• [Data to examine]
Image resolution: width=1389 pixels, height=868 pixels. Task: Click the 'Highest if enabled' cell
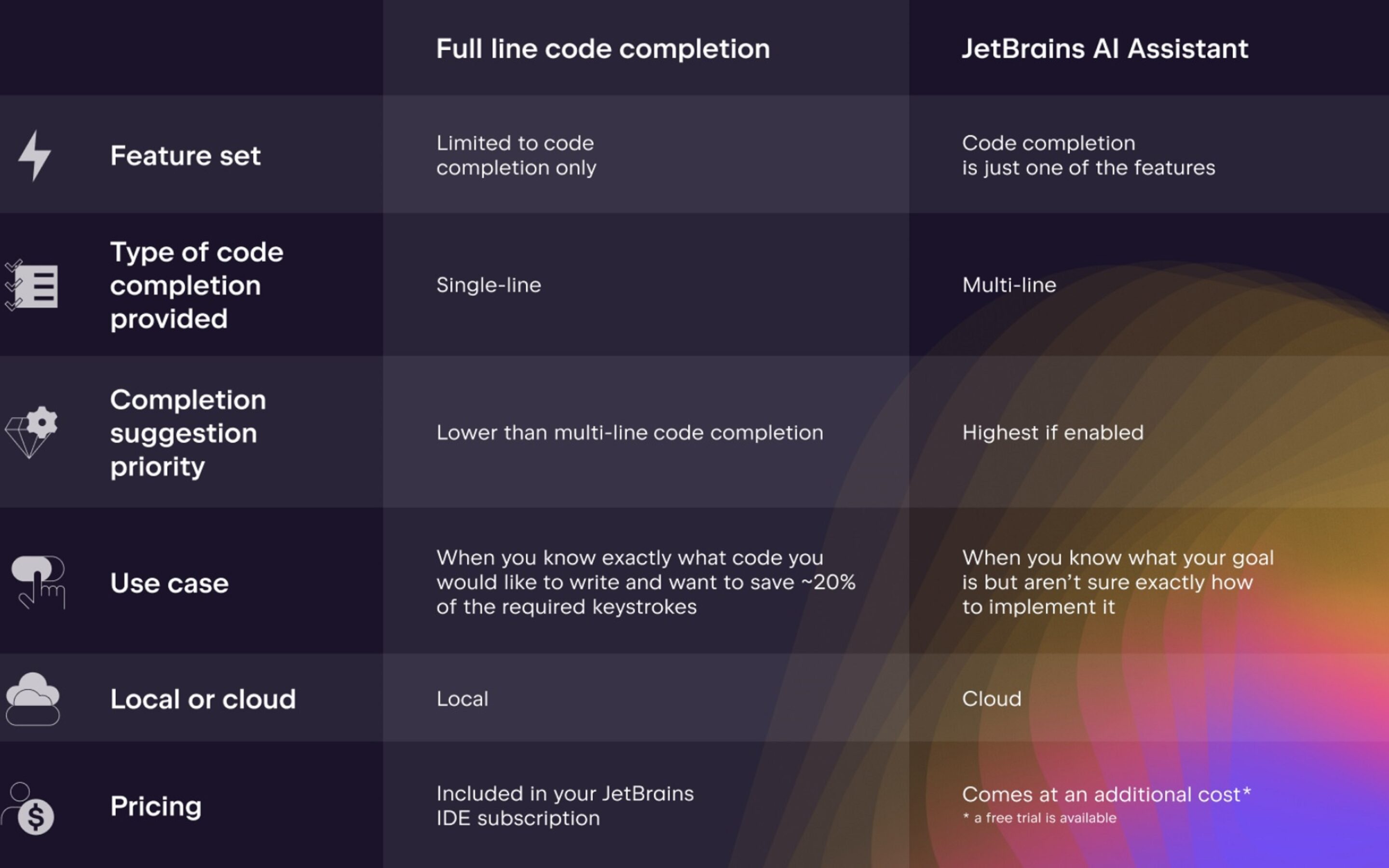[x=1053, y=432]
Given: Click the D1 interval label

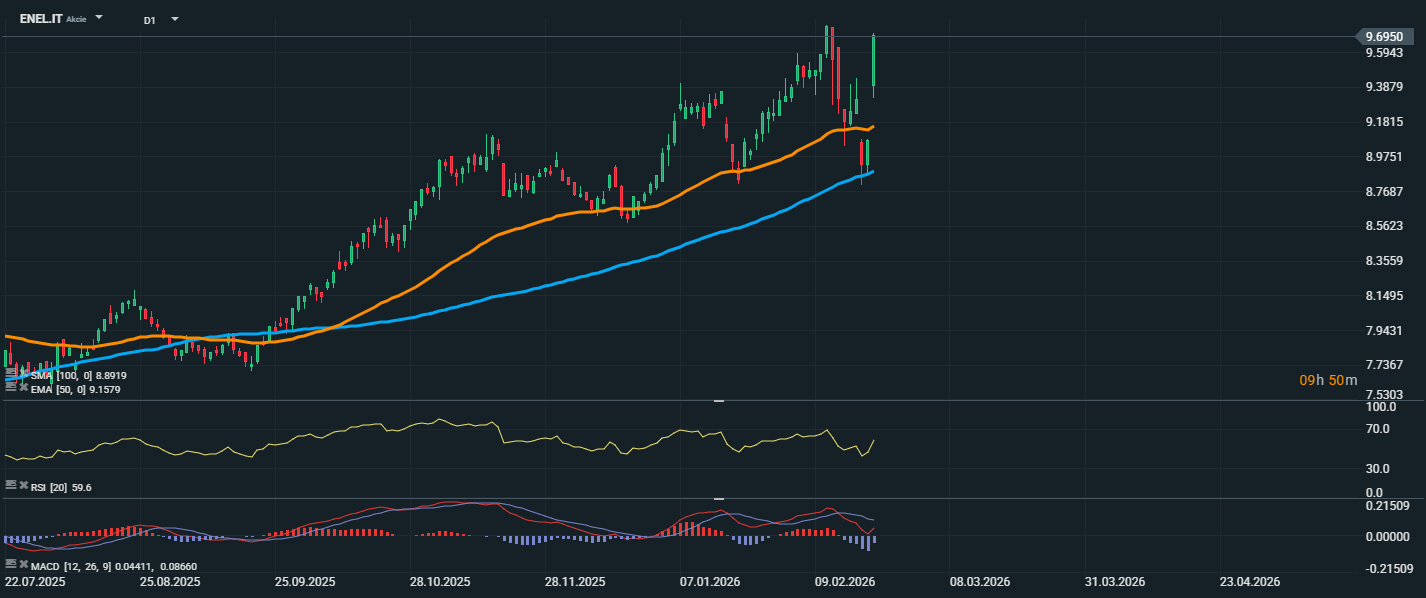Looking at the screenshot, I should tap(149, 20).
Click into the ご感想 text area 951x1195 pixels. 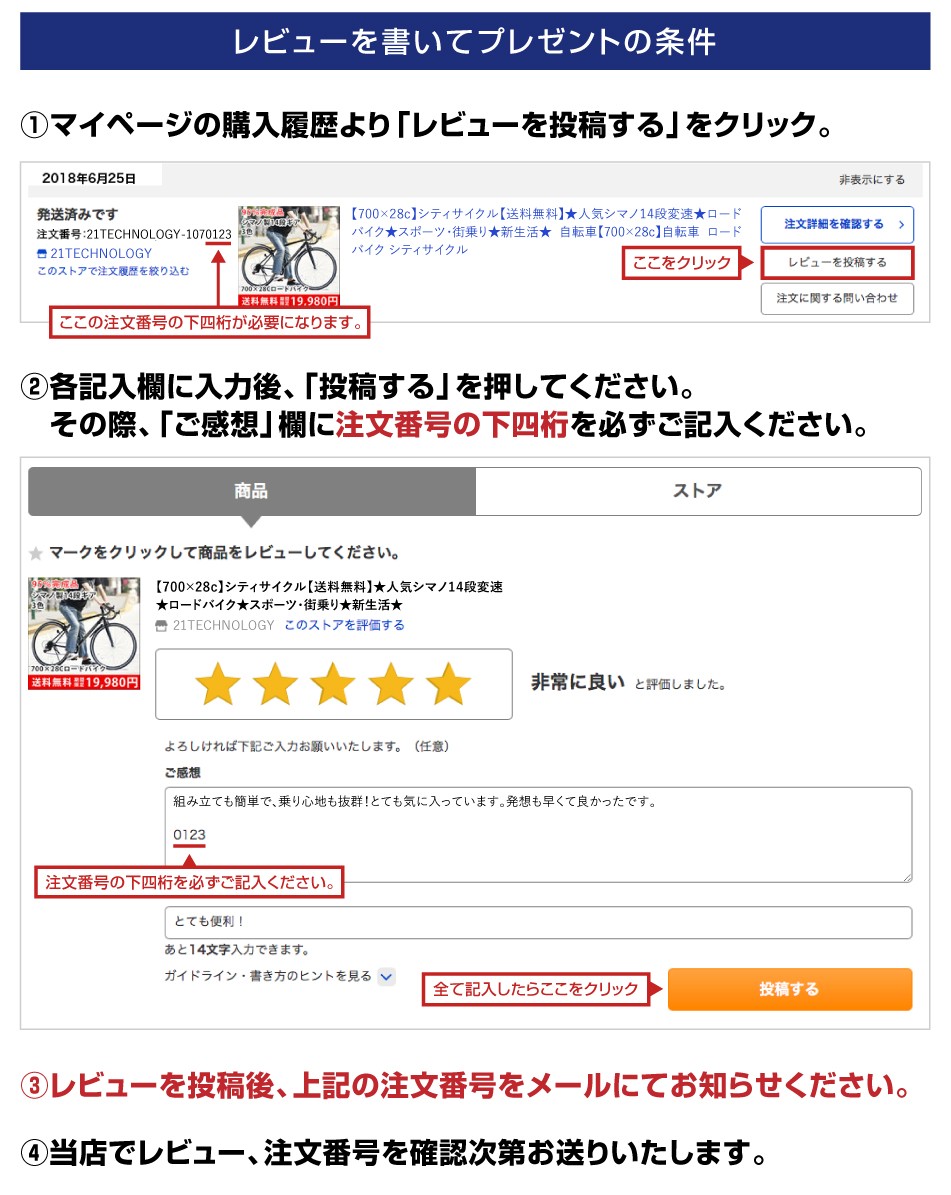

--

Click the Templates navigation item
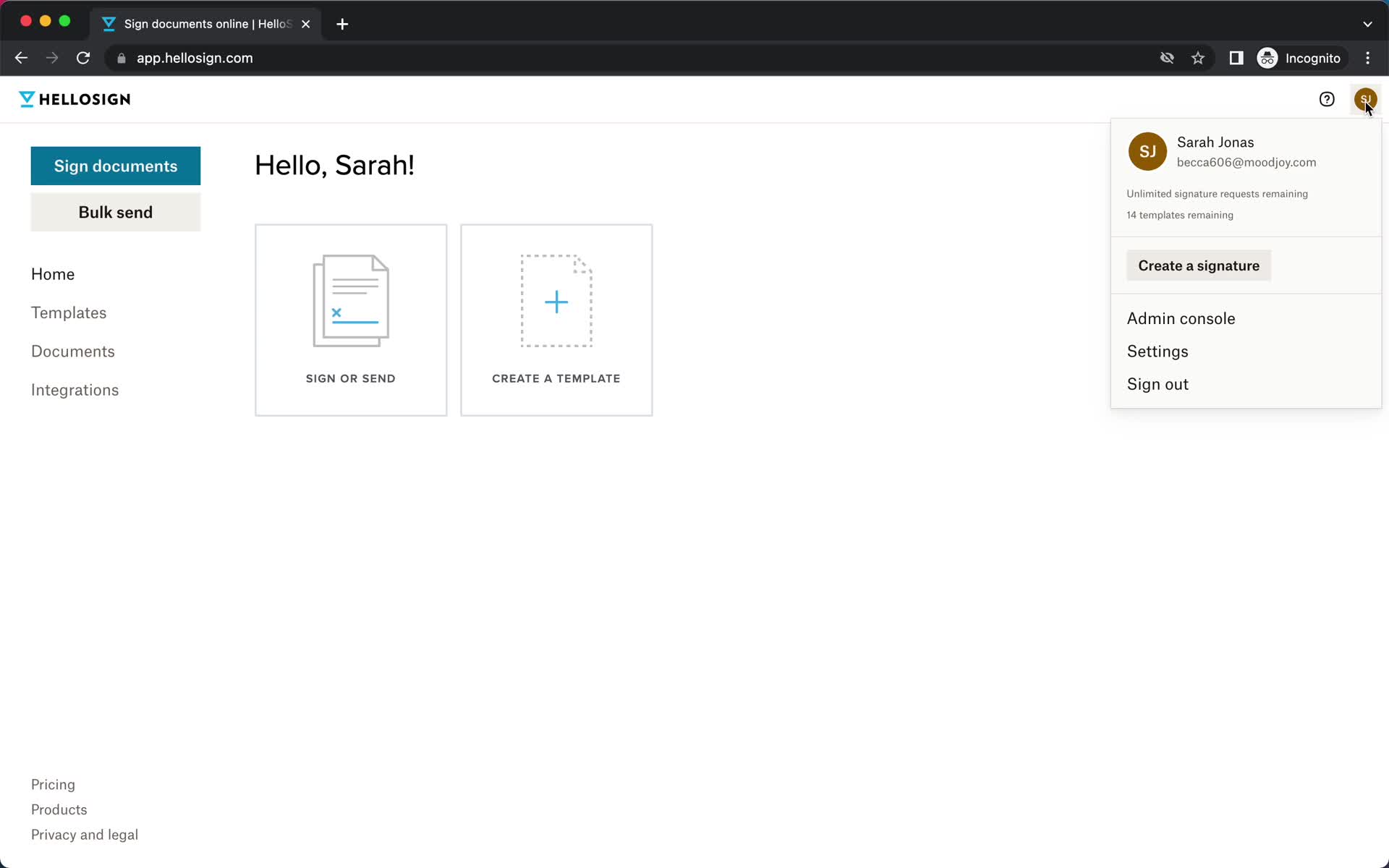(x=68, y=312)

• [Activity] Look back over the records above. Reproduce exactly everything from the line with "Image resolution: width=1389" down to the line with "Click into the", inclusive, and leave the pictures out.

• [Exercise result]
Image resolution: width=1389 pixels, height=868 pixels. Task: Click the 'Highest if enabled' cell
[x=1053, y=432]
Given: Click the D1 interval label

Looking at the screenshot, I should tap(149, 20).
Click into the ご感想 text area 951x1195 pixels. 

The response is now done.